Açıktır ki yazar yeni bir insan ve toplum tanımı ve inşası için mevcut
Batı paradigmasının esas alınmasını istiyor (s.38). İkinci
makalede, diyalogun daha iyi anlaşılabilmesi için diyalogun ne olmadığı
vurgulanmaktadır. Mesela şunlar diyalog değildir: Pazarlık, tartışma,
münakaşa, paralel monolog, pratik/tatbiki işbirliği, ötekiyi kendi
dinine çevirme, karşılıklı uzlaştırma, birleştirme, fikirlerin irade
dışı değişimi, karşılıklı antagonistik meydan okuma ve vb (s.39). Bu,
aslında kimsenin verili bir hakikate sahip olmadığının aksini
savunanlarla diyalogun gerçekleşmeyeceğini beyanı olarak da
yorumlanabilir. Her diyalogun bir hedefe ihtiyaç duyduğunu amaçsız bir
diyalogun olmasının güç olduğu ve önemli olanın kayda değer bir hedefe
sahip diyaloglar oluşturma gerektiğidir (s.43). Yazar diyalogu
nihayetinde tüm insanlığa daha iyi bir gelecek hazırlamak için tüm dini
grupların kendini adadığı ve bu süreçte gerektiğinde öz eleştirisini
yaptığı bir karşılaşma olarak tanımlamaktadır (s.48). Üçüncü
makalede, öne çıkan husus ise; son gelen vahyin öncekileri kendine tabi
olmaya çağırması ve öncekinin ilga edilişi faraziye olarak
adlandırmasıdır (s.51). Bunu diyalogun şartı olarak öne sürmekte ve bu
iddianın yerli yerinde durduğu müddetçe diyalogun gerçekleşmeyeceğini
ifade etmektedir. Görüldüğü gibi bu iddia
aslında İslama dönüktür. Buna rağmen Hıristiyanlar ve Yahudiler arası
diyalog için Müslümanların da bu sürece dahil edilmesi gerektiğini aksi
takdirde faydalı bir diyalogun gerçekleşmeyeceğini iddia etmektedir
(s.53). Dördüncü
makale, Tanrı'nın vahiy gönderdiğine iman, dinlerin birbirlerine kendi
vahyinin ve peygamberinin kabulünü şart koşmamaları ve dinler arasında
senkrektik ya da uyuşmayan fikirlerin uzlaştırılmaması ekseninde bir
diyalog çerçevesi çizmektedir. Ve bu diyalogun hedefi olarak modern
dünyanın meydan okumaları karşında Allah'a iman mevzuunda ortak hareket
edilmesi gerektiği ifade edilmektedir (s.60). Beşinci
makalede, diyalogun çerçevesi (Müslüman–Hıristiyan diyalogu çerçevesi)

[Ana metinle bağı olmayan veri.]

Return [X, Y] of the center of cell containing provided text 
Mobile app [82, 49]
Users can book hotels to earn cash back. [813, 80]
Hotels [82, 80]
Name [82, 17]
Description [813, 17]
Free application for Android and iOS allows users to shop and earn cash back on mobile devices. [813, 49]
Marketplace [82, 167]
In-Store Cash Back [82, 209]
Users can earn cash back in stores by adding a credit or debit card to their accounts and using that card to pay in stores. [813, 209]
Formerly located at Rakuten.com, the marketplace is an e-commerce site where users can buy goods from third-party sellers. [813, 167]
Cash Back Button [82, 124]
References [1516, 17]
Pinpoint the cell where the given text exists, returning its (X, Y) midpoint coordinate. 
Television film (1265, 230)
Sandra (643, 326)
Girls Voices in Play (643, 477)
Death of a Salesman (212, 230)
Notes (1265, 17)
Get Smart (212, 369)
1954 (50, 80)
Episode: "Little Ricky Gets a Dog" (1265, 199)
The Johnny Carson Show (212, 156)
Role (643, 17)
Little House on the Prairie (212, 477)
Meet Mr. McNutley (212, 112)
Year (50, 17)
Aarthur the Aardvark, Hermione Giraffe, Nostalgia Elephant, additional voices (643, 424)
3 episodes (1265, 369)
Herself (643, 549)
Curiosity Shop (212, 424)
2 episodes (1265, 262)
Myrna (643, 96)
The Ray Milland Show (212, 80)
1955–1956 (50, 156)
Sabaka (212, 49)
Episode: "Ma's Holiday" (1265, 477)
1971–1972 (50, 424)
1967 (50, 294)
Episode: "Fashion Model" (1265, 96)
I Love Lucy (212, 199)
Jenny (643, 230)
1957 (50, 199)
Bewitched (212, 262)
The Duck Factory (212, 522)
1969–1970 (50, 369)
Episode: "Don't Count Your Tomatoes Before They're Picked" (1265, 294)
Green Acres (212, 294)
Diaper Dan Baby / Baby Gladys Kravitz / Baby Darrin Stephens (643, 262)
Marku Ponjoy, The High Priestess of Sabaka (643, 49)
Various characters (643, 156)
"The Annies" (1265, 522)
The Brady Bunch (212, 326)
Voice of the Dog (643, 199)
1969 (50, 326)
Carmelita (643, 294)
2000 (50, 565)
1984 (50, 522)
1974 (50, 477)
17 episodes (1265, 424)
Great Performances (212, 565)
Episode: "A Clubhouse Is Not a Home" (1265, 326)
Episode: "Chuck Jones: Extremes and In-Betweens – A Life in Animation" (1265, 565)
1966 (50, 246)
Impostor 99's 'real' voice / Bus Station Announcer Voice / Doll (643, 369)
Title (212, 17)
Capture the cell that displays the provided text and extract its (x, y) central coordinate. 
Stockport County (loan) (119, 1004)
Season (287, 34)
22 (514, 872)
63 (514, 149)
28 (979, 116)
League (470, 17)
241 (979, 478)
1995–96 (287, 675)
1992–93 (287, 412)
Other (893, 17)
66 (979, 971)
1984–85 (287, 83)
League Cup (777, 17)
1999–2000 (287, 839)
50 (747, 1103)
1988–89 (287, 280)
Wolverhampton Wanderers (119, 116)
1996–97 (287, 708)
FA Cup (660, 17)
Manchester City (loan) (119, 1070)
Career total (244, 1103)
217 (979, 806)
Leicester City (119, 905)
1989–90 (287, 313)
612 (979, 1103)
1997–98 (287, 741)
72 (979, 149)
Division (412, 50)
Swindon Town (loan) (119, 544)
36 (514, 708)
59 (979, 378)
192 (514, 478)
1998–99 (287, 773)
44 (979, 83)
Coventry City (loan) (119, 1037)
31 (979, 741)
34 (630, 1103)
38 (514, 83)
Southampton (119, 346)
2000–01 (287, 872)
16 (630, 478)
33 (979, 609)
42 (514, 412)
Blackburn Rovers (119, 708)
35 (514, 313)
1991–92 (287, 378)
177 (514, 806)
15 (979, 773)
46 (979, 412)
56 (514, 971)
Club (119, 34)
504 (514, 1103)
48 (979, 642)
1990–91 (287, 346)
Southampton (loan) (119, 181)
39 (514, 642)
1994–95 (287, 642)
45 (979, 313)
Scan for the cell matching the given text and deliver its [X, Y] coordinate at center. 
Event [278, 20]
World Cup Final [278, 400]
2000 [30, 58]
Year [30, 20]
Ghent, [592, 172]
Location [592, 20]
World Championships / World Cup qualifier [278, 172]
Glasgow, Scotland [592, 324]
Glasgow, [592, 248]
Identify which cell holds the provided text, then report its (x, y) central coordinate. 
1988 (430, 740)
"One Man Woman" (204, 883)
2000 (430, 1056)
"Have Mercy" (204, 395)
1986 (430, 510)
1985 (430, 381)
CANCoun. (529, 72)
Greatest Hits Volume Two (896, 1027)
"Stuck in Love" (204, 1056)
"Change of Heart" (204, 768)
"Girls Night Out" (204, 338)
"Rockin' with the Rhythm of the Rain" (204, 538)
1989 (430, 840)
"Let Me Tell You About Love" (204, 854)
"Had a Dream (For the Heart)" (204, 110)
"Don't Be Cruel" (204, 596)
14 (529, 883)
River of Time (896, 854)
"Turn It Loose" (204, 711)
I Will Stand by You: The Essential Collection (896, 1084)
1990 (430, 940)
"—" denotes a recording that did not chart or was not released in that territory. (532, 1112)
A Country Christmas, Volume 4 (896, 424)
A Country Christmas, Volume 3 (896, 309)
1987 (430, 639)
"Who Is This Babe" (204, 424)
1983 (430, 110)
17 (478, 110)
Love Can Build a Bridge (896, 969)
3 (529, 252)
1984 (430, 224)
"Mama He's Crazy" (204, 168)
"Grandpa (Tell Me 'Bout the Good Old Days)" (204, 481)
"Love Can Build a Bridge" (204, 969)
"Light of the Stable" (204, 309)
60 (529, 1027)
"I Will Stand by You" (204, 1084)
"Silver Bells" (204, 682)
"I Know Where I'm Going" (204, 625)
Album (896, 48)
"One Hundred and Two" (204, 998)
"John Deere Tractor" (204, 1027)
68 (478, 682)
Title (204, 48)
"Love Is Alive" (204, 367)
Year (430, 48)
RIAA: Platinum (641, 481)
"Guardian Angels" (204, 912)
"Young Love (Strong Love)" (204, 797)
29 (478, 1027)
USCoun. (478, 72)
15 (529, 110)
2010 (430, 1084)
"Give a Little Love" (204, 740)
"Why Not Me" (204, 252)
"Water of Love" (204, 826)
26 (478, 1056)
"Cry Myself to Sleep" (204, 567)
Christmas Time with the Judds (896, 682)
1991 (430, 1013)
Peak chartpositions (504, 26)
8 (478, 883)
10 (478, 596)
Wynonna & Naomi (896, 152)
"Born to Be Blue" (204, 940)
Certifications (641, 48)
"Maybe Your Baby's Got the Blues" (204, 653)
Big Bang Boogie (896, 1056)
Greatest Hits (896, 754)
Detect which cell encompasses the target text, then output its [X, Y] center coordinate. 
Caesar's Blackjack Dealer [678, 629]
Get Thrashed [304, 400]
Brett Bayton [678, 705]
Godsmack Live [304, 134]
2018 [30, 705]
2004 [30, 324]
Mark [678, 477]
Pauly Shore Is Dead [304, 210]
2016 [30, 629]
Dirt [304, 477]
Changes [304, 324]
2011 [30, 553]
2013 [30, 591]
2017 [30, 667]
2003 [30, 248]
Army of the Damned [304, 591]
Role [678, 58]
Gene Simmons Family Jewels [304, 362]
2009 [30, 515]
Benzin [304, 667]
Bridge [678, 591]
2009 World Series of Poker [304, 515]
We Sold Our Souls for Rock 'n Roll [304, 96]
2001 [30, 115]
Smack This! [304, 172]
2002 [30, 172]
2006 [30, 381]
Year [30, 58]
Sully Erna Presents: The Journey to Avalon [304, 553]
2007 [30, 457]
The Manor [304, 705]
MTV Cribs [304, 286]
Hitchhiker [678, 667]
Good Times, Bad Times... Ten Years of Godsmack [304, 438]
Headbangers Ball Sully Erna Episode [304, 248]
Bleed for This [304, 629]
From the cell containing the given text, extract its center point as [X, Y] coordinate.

Hıristiyan ve İslami inanç ve kanaatler insanoğlunun iyiliğini, şerefi,
sosyal adalet ve sivil barış konusunda ortak bir arayış içinde beşer
zayıflığı ve noksan sosyal ve ekonomik düzenlerle eleştirel bir
çarpışmanın temelini teşkil edebileceği şeklinde çizilmektedir (s.71). Yine
diyalog için kitle iletişim araçlarından azami derecede istifade
edilmesinin ön yargıları aşmakta önemli bir işlev göreceği öne
çıkarılmaktadır. Altıncı
makale, Müslümanların dünyanın birçok ülkesinde hatırı sayılır bir
oranda nüfusa ulaşması ve aynı zamanda doğu dinlerinin artan bir
şekilde insanlığın ilgisine mazhar olması diyalogu zorunlu kıldığı
fikri çerçevesinde meseleyi ele almaktadır. Yedinci makalede, "Eğer
Allah dileseydi sizi tek bir ümmet kılardı: Ancak dilediğini saptırır,
dilediğini hidayete erdirir. Yaptıklarınızdan muhakkak sorumlu
tutulacaksınız" (Nahl, 16/93) ve benzeri temaya sahip (5/48,
11/118, 42/8) ayetlerini Kuran'ın dini çoğulcuğa onay verdiği şeklinde
yorumlamaktadır (s.98). Yazarın
dini çoğulculuğa izin şeklinde anladığı ayetler siyak-sibak
çerçevesinde ele alındığında aslında vurgulananın hidayete tabi olup
olmamak, indirilen vahye uyup uymamak konusunda gösterilen kör ve
inatçı tutumların yeni olmadığı, önceki peygamberlerden örnekler
verilerek müfsid ve zalimlerin bağyleri öne çıkarılmakta ve
eleştirilmekte bu yolla Hz. Peygamber'e ve beraberindekilere üzerinde
yürüdükleri yolda kınayıcıların kınamasından korkmadan sebat etmeleri
gerektiği vurgulanmaktadır. Yani bir bakıma kendi hakikatlerinden
vazgeçmeme çağrısıdır asıl vurgulanmak istenen. Yazar diyalog için 2/148 ve 5/48 ayetlerinde dile getirilen "Festebigu'l-hayrat"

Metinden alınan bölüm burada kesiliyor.